Fortunately for those who like the rule of law, this scheme is likely based on a (mis-) reading of the constitution very similar to the one that got the AG in hot constitutional water in Stephens to begin with. It is true that Article 5, Sec. 3(a) of the state constitution says that the state supreme court’s “appellate jurisdiction shall be final and shall extend to all cases except in criminal law matters and as otherwise provided in this Constitution or by law.” We assume proponents of this forum-shopping theory will try to argue that the exception in 3(a) (“and as otherwise provided in this Constitution or by law”) swallows the preceding rule (“except in criminal law matters”) that currently limits SCOTX’s authority, even though that exception is a further limitation on that court’s authority, not an expansion of it. But then, this is similar to the failed argument the AG made in Stephens—namely, that Article 4, Section 22’s grant of authority to the AG to “perform such other duties as may be required by law” meant that the legislature could trump other constitutional provisions merely by passing statutes that gave the AG additional duties, even if they were already assigned to other officers under the constitution. That didn’t pass the plain reading test, the grammar test, or the historical analysis test in the Stephens opinion(s), and it almost certain won’t pass muster this time around either—after all, “all cases except in criminal law matters” seems pretty simple and to the point when it comes to what SCOTX can address. But don’t be surprised if advocates of expansive centralized prosecutorial authority go to that well once again.
All we know for certain is that the Separation of Powers concept is rarely popular with the people whose powers are being separated. Therefore, prepare yourselves to answer questions about these and related bills this session, and educate your legislators about this issue as needed.
Quotes of the Addendum
“Forum shopping has long been a problem in civil litigation. Clever lawyers use procedural rules to file in courts deemed most likely to be sympathetic to their claims. But what Mr. Paxton and other plaintiffs are doing is something far more nefarious—they’re engaging in a novel and specific form of judge shopping, seeking out the specific judge whom they wish to hear their case, presumably because of how they expect that judge to rule. … Litigants of all political and substantive stripes have taken advantage of this loophole [in federal procedure] …. But Mr. Paxton has made the loophole into an art form.”

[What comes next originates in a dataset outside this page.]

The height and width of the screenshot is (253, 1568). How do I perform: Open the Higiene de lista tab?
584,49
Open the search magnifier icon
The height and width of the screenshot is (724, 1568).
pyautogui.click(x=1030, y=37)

—Steve Vladeck, a UT School of Law professor specializing in federal court procedures, in a guest essay in the New York Times published February 5, 2023, entitled “Don’t Let Republican ‘Judge Shoppers’ Thwart the Will of Voters.”
“I’m not the criminal law expert in the room. My colleague, Presiding Judge Keller, is here, but the understanding I have of the criminal law is that the Texas constitution does not allow you to do [pre-trial preventive detention] and so we would need an amendment to be able to do that.”
—Nathan Hecht, Chief Justice of the Texas Supreme Court, appropriately deferring to the Presiding Judge of the CCA when being asked about criminal law matters during a recent Senate Finance Committee hearing.